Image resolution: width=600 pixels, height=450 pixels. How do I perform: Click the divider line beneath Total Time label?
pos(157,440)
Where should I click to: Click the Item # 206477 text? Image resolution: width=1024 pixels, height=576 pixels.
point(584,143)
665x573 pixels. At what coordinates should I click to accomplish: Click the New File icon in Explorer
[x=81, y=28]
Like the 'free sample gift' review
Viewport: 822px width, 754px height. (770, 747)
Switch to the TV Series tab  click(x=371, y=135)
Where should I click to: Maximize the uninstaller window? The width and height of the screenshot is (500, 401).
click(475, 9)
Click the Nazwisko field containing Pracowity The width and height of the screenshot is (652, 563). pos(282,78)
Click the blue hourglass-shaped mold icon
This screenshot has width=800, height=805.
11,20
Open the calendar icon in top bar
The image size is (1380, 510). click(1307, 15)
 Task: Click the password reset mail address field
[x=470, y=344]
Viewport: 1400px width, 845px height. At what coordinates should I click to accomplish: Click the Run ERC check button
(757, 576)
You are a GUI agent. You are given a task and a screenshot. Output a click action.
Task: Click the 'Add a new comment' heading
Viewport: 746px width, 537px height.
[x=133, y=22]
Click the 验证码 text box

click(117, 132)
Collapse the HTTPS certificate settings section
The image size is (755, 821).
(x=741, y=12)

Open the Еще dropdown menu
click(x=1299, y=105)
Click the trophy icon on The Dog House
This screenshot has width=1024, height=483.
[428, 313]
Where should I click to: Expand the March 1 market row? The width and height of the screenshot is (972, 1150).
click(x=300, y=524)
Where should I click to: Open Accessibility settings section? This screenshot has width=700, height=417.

----

#### [PROBLEM STATEMENT]
From the listing above, count the lines that include the word "settings" and give the total alone.

#### [SOLUTION TO THE PROBLEM]
2